* The data:
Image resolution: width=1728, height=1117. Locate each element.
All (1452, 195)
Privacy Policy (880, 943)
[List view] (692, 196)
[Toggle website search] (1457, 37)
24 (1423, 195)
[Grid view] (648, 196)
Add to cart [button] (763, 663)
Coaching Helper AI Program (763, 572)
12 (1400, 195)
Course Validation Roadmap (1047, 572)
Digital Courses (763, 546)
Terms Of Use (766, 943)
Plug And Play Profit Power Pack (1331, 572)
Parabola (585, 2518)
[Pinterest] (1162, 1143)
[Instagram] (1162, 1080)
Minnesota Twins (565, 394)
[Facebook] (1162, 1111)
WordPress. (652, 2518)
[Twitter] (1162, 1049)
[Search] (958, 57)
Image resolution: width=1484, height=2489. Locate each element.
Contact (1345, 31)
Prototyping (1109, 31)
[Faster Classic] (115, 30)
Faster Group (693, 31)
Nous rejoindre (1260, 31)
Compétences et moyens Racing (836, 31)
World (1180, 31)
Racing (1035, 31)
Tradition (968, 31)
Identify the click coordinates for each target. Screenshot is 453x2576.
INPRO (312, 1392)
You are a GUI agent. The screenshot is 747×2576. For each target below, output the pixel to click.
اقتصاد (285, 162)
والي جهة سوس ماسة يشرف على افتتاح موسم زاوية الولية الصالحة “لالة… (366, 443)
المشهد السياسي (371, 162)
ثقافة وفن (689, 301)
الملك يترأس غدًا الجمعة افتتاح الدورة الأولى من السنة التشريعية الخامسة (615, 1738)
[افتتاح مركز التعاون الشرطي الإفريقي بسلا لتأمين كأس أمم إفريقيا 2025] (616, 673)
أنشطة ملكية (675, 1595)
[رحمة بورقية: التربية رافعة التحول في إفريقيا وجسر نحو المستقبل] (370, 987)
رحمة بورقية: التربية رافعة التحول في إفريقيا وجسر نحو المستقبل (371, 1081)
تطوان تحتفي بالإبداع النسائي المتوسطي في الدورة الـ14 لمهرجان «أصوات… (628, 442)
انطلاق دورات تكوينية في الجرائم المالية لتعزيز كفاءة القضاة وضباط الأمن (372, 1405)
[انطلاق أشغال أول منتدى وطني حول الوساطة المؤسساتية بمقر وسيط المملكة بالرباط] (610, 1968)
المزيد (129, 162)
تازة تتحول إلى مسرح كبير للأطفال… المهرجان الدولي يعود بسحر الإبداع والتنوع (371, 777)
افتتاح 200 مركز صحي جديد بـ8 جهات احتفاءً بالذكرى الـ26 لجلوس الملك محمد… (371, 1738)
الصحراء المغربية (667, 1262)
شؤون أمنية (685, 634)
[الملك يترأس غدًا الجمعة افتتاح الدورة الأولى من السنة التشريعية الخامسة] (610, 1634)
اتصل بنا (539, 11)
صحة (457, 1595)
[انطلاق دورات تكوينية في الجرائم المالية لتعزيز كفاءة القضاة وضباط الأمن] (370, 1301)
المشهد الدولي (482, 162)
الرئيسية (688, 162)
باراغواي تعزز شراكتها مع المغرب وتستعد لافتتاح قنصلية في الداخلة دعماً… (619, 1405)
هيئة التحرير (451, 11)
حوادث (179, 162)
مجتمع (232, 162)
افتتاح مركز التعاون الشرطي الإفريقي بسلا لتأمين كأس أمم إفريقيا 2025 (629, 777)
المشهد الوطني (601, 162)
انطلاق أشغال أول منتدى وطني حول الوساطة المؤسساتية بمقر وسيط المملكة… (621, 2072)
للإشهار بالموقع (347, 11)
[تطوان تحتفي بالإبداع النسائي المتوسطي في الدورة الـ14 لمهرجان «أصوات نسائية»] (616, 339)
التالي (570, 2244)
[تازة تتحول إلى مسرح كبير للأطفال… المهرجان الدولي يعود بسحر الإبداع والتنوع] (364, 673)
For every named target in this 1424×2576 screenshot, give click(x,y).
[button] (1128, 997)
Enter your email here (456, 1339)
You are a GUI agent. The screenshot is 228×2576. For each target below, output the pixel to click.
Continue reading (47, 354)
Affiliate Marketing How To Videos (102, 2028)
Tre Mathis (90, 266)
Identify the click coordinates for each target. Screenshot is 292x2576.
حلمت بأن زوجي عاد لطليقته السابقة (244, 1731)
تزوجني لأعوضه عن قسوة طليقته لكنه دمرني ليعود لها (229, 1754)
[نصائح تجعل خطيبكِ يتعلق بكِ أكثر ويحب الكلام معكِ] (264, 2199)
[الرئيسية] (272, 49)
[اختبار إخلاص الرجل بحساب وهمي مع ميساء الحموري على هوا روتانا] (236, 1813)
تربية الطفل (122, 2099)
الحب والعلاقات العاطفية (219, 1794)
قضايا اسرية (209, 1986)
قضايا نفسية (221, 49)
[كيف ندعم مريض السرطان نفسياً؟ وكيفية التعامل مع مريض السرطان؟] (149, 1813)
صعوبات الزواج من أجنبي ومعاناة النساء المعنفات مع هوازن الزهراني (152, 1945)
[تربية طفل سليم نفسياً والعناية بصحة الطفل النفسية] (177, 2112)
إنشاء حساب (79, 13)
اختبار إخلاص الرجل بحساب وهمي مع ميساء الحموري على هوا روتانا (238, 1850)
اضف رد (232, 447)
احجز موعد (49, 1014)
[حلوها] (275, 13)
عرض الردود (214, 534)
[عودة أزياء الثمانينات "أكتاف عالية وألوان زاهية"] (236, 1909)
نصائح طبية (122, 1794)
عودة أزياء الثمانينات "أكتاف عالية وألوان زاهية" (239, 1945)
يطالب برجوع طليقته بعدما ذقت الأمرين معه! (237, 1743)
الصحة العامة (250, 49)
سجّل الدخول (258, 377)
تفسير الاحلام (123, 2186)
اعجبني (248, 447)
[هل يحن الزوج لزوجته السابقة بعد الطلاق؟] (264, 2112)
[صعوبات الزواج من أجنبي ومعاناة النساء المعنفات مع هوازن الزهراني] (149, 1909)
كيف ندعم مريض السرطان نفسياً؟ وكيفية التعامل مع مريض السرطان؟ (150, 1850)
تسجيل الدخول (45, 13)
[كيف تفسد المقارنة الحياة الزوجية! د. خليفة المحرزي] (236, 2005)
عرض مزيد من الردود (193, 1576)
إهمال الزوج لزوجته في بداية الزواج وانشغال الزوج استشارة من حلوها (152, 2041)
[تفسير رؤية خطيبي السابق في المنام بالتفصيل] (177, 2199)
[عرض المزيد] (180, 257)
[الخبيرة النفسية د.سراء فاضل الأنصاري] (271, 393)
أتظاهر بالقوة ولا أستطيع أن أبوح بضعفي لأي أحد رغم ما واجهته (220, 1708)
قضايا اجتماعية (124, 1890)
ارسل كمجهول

* Problem details:
Each entry shown above should be copied out exactly.

* Task result:
Image resolution: width=1728, height=1117. Locate each element.
All (1452, 195)
Privacy Policy (880, 943)
[List view] (692, 196)
[Toggle website search] (1457, 37)
24 (1423, 195)
[Grid view] (648, 196)
Add to cart [button] (763, 663)
Coaching Helper AI Program (763, 572)
12 (1400, 195)
Course Validation Roadmap (1047, 572)
Digital Courses (763, 546)
Terms Of Use (766, 943)
Plug And Play Profit Power Pack (1331, 572)
Parabola (585, 2518)
[Pinterest] (1162, 1143)
[Instagram] (1162, 1080)
Minnesota Twins (565, 394)
[Facebook] (1162, 1111)
WordPress. (652, 2518)
[Twitter] (1162, 1049)
[Search] (958, 57)
Image resolution: width=1484, height=2489. Locate each element.
Contact (1345, 31)
Prototyping (1109, 31)
[Faster Classic] (115, 30)
Faster Group (693, 31)
Nous rejoindre (1260, 31)
Compétences et moyens Racing (836, 31)
World (1180, 31)
Racing (1035, 31)
Tradition (968, 31)
Identify the click coordinates for each target. Screenshot is 453x2576.
INPRO (312, 1392)
You are a GUI agent. The screenshot is 747×2576. For each target below, output the pixel to click.
اقتصاد (285, 162)
والي جهة سوس ماسة يشرف على افتتاح موسم زاوية الولية الصالحة “لالة… (366, 443)
المشهد السياسي (371, 162)
ثقافة وفن (689, 301)
الملك يترأس غدًا الجمعة افتتاح الدورة الأولى من السنة التشريعية الخامسة (615, 1738)
[افتتاح مركز التعاون الشرطي الإفريقي بسلا لتأمين كأس أمم إفريقيا 2025] (616, 673)
أنشطة ملكية (675, 1595)
[رحمة بورقية: التربية رافعة التحول في إفريقيا وجسر نحو المستقبل] (370, 987)
رحمة بورقية: التربية رافعة التحول في إفريقيا وجسر نحو المستقبل (371, 1081)
تطوان تحتفي بالإبداع النسائي المتوسطي في الدورة الـ14 لمهرجان «أصوات… (628, 442)
انطلاق دورات تكوينية في الجرائم المالية لتعزيز كفاءة القضاة وضباط الأمن (372, 1405)
[انطلاق أشغال أول منتدى وطني حول الوساطة المؤسساتية بمقر وسيط المملكة بالرباط] (610, 1968)
المزيد (129, 162)
تازة تتحول إلى مسرح كبير للأطفال… المهرجان الدولي يعود بسحر الإبداع والتنوع (371, 777)
افتتاح 200 مركز صحي جديد بـ8 جهات احتفاءً بالذكرى الـ26 لجلوس الملك محمد… (371, 1738)
الصحراء المغربية (667, 1262)
شؤون أمنية (685, 634)
[الملك يترأس غدًا الجمعة افتتاح الدورة الأولى من السنة التشريعية الخامسة] (610, 1634)
اتصل بنا (539, 11)
صحة (457, 1595)
[انطلاق دورات تكوينية في الجرائم المالية لتعزيز كفاءة القضاة وضباط الأمن] (370, 1301)
المشهد الدولي (482, 162)
الرئيسية (688, 162)
باراغواي تعزز شراكتها مع المغرب وتستعد لافتتاح قنصلية في الداخلة دعماً… (619, 1405)
هيئة التحرير (451, 11)
حوادث (179, 162)
مجتمع (232, 162)
افتتاح مركز التعاون الشرطي الإفريقي بسلا لتأمين كأس أمم إفريقيا 2025 (629, 777)
المشهد الوطني (601, 162)
انطلاق أشغال أول منتدى وطني حول الوساطة المؤسساتية بمقر وسيط المملكة… (621, 2072)
للإشهار بالموقع (347, 11)
[تطوان تحتفي بالإبداع النسائي المتوسطي في الدورة الـ14 لمهرجان «أصوات نسائية»] (616, 339)
التالي (570, 2244)
[تازة تتحول إلى مسرح كبير للأطفال… المهرجان الدولي يعود بسحر الإبداع والتنوع] (364, 673)
For every named target in this 1424×2576 screenshot, give click(x,y).
[button] (1128, 997)
Enter your email here (456, 1339)
You are a GUI agent. The screenshot is 228×2576. For each target below, output the pixel to click.
Continue reading (47, 354)
Affiliate Marketing How To Videos (102, 2028)
Tre Mathis (90, 266)
Identify the click coordinates for each target. Screenshot is 292x2576.
حلمت بأن زوجي عاد لطليقته السابقة (244, 1731)
تزوجني لأعوضه عن قسوة طليقته لكنه دمرني ليعود لها (229, 1754)
[نصائح تجعل خطيبكِ يتعلق بكِ أكثر ويحب الكلام معكِ] (264, 2199)
[الرئيسية] (272, 49)
[اختبار إخلاص الرجل بحساب وهمي مع ميساء الحموري على هوا روتانا] (236, 1813)
تربية الطفل (122, 2099)
الحب والعلاقات العاطفية (219, 1794)
قضايا اسرية (209, 1986)
قضايا نفسية (221, 49)
[كيف ندعم مريض السرطان نفسياً؟ وكيفية التعامل مع مريض السرطان؟] (149, 1813)
صعوبات الزواج من أجنبي ومعاناة النساء المعنفات مع هوازن الزهراني (152, 1945)
[تربية طفل سليم نفسياً والعناية بصحة الطفل النفسية] (177, 2112)
إنشاء حساب (79, 13)
اختبار إخلاص الرجل بحساب وهمي مع ميساء الحموري على هوا روتانا (238, 1850)
اضف رد (232, 447)
احجز موعد (49, 1014)
[حلوها] (275, 13)
عرض الردود (214, 534)
[عودة أزياء الثمانينات "أكتاف عالية وألوان زاهية"] (236, 1909)
نصائح طبية (122, 1794)
عودة أزياء الثمانينات "أكتاف عالية وألوان زاهية" (239, 1945)
يطالب برجوع طليقته بعدما ذقت الأمرين معه! (237, 1743)
الصحة العامة (250, 49)
سجّل الدخول (258, 377)
تفسير الاحلام (123, 2186)
اعجبني (248, 447)
[هل يحن الزوج لزوجته السابقة بعد الطلاق؟] (264, 2112)
[صعوبات الزواج من أجنبي ومعاناة النساء المعنفات مع هوازن الزهراني] (149, 1909)
كيف ندعم مريض السرطان نفسياً؟ وكيفية التعامل مع مريض السرطان؟ (150, 1850)
تسجيل الدخول (45, 13)
[كيف تفسد المقارنة الحياة الزوجية! د. خليفة المحرزي] (236, 2005)
عرض مزيد من الردود (193, 1576)
إهمال الزوج لزوجته في بداية الزواج وانشغال الزوج استشارة من حلوها (152, 2041)
[تفسير رؤية خطيبي السابق في المنام بالتفصيل] (177, 2199)
[عرض المزيد] (180, 257)
[الخبيرة النفسية د.سراء فاضل الأنصاري] (271, 393)
أتظاهر بالقوة ولا أستطيع أن أبوح بضعفي لأي أحد رغم ما واجهته (220, 1708)
قضايا اجتماعية (124, 1890)
ارسل كمجهول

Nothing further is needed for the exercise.